Current modalities for the treatment of solid tumors include surgical resection, chemotherapy, and radiation, approaches that often are not sufficient to lead to cure and are generally associated with numerous side effects. Immunotherapy based interventions, including immunostimulatory monoclonal antibodies that block immune checkpoints, are revolutionizing the treatment of cancers as they provide a means to engage the patient’s own immune system to recognize and fight cancer. However, the systemic administration of these therapies is often associated with marked adverse reactions that can be very serious, particularly when multiple agents are used in combination. Novel means to target the efficient delivery of immunostimulatory molecules directly to tumors and neoplasmic deposits are needed. Interestingly, multiple bacterial species selectively colonize and proliferate to high titers in tumors where some like Salmonella and Clostridial species promote tumor regression and even clearance, at least in part by inducing host inflammatory responses. Attenuated versions of these bacteria are observed to effectively eradicate tumors in mouse models, but have shown limited success in human trials, likely because they are rapidly cleared from the systemic circulation such that the bacteria never reach and establish residence in the tumors. Interestingly, Nissle 1917 E. coli (EcN), a probiotic strain commonly used in the treatment of inflammatory bowel disease, also homes to and colonizes solid tumors. Yet, despite reaching titers as high as 1010 colony forming units of bacteria/gram of tumor, EcN induces no response. Here we propose to test variants of EcN capable of delivering immunostimulatory nanobodies that block that activity of immune checkpoint proteins directly into the microenvironment of solid tumors. We will then investigate the ability of these strains to promote tumor regression using a mouse model of melanoma. We will also conduct genome-wide transposon insertion screens to identify EcN determinants involved in the homing to and proliferation within solid tumors. It is our expectation that at the completion of this exploratory 2-year grant we will have proof-of-concept that the programmable immune-based bacteriotherapy we are developing has the potential to become a novel cancer therapeutics platform.

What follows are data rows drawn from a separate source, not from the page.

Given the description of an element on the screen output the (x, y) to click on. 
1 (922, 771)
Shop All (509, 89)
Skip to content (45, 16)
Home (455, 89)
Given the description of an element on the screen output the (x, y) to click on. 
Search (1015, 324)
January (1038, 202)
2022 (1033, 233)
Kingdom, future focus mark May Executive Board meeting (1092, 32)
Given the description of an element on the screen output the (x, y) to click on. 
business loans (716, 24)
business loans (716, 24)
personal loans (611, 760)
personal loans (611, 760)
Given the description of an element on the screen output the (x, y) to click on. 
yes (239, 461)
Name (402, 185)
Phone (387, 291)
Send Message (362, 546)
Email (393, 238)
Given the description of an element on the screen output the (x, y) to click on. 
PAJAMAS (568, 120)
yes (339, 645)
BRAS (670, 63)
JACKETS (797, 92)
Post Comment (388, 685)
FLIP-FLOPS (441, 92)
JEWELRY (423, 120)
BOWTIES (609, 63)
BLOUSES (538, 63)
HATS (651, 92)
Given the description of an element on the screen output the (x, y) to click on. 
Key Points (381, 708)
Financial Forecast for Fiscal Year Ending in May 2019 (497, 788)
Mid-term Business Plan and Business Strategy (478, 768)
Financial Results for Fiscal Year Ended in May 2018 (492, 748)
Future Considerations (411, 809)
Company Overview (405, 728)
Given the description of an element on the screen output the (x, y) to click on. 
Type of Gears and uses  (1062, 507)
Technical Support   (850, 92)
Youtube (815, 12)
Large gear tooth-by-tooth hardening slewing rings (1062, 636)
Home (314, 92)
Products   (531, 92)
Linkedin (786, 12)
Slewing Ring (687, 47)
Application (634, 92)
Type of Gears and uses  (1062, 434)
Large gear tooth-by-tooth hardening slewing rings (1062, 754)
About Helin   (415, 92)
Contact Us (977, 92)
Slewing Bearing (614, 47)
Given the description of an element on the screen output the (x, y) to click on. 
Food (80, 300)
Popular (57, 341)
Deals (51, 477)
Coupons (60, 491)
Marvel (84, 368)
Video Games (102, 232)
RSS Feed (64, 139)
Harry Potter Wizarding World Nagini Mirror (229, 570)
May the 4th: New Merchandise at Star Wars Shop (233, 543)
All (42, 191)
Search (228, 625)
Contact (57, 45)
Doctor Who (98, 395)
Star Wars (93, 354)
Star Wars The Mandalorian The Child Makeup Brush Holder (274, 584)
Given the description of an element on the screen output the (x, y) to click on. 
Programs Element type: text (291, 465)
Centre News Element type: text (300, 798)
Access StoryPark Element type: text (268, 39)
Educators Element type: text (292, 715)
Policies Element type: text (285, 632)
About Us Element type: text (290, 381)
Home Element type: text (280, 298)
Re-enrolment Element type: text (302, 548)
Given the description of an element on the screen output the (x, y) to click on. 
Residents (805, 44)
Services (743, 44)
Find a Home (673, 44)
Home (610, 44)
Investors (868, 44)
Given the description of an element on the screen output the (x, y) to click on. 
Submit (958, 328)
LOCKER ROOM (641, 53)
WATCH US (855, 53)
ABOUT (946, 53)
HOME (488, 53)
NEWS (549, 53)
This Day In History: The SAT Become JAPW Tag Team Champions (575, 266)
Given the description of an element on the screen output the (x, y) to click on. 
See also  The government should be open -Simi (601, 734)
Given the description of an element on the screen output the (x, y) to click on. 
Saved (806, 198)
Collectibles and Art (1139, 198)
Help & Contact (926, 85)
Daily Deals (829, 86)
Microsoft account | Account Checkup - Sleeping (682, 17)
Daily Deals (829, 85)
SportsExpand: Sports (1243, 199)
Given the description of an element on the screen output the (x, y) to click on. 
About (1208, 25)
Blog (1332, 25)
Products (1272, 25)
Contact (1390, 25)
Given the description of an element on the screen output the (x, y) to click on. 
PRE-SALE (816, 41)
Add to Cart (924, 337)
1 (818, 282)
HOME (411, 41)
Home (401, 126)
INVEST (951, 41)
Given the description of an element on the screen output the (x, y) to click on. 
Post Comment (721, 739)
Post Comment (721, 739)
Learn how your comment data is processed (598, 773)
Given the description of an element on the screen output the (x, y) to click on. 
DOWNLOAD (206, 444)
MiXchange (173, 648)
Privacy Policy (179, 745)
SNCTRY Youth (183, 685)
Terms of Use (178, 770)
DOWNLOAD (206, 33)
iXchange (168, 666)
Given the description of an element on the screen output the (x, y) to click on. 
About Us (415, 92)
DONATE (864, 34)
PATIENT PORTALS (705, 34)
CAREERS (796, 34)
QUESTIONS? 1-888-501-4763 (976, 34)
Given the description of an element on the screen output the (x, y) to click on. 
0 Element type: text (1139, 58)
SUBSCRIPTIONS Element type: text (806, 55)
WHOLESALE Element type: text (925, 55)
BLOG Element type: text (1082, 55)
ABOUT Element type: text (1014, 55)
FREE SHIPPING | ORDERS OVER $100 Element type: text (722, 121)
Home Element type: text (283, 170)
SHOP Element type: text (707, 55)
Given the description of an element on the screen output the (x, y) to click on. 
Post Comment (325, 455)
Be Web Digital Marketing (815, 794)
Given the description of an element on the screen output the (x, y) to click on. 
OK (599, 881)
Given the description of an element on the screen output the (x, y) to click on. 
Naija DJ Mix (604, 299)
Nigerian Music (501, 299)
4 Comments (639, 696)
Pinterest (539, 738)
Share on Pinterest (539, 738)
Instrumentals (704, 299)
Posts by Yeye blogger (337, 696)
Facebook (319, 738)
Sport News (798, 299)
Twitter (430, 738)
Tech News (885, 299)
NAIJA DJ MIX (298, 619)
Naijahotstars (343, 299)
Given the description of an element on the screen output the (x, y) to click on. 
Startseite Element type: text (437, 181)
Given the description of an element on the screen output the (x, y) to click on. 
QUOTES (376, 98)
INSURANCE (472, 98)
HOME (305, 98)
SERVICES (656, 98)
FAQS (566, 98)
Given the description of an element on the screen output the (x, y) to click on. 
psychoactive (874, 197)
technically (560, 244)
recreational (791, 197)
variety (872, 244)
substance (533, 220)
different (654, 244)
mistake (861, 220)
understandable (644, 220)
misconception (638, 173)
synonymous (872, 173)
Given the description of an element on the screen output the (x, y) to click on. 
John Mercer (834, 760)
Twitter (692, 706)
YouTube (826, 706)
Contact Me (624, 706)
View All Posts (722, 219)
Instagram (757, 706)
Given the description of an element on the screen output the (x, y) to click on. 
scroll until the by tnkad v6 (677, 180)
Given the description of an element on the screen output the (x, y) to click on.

当前治疗实体瘤的方式包括手术切除，化学疗法和放射线， 通常不足以治愈的方法，通常与许多副作用有关。 基于免疫疗法的干预措施，包括阻断免疫的免疫刺激单克隆抗体 检查站，正在彻底改变癌症的治疗，因为它们提供了一种让患者参与的手段 免疫系统识别和抗击癌症。但是，这些疗法的系统给药通常是 与明显的广告反应相关，可能非常严重，尤其是在使用多个代理商时 结合。新颖的方法是将免疫刺激分子直接递送到肿瘤的有效递送 需要和肿瘤沉积物。有趣的是，多种细菌种类有选择地定殖和增殖 在肿瘤中的高滴度，其中一些像沙门氏菌和梭状芽胞杆菌促进肿瘤回归甚至 清除，至少部分由诱导的宿主炎症反应。这些细菌的减弱版本是 观察到在小鼠模型中有效地放射肿瘤，但在人类试验中的成功有限，可能 因为它们可以从全身循环中迅速清除，因此细菌永远不会到达并确定 居住在肿瘤中。有趣的是，Nissle 1917 E. Coli（ECN），这是一种常用的益生菌菌株 炎症性肠病的治疗，还可以为实体瘤而定。但是，目的地到达滴度 ECN高达1010个菌落形成细菌/克肿瘤的单位，不会影响反应。在这里我们建议 ECN的测试变体能够输送免疫刺激性纳米型，以阻止免疫活性 检查点蛋白直接进入实体瘤的微环境。然后，我们将研究这些能力 使用黑色素瘤小鼠模型促进肿瘤回归的菌株。我们还将进行全基因组 转座子插入筛选以识别ECN确定与固体内的归巢和增殖有关 肿瘤。我们的期望，在完成这项探索性的2年赠款后，我们将获得概念证明 我们正在开发的可编程免疫细菌疗法具有新颖的潜力 癌症治疗平台。